- Try it
Please repeat, exactly and with nothing extra, the line containing "You are a GUI" and every line after it up to the end of the material.

- Exercise inputs
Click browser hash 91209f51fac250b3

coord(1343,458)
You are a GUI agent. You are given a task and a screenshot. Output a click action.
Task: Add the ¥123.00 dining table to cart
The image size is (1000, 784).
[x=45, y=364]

- Result for this task
You are a GUI agent. You are given a task and a screenshot. Output a click action.
Task: Add the ¥123.00 dining table to cart
The image size is (1000, 784).
[x=45, y=364]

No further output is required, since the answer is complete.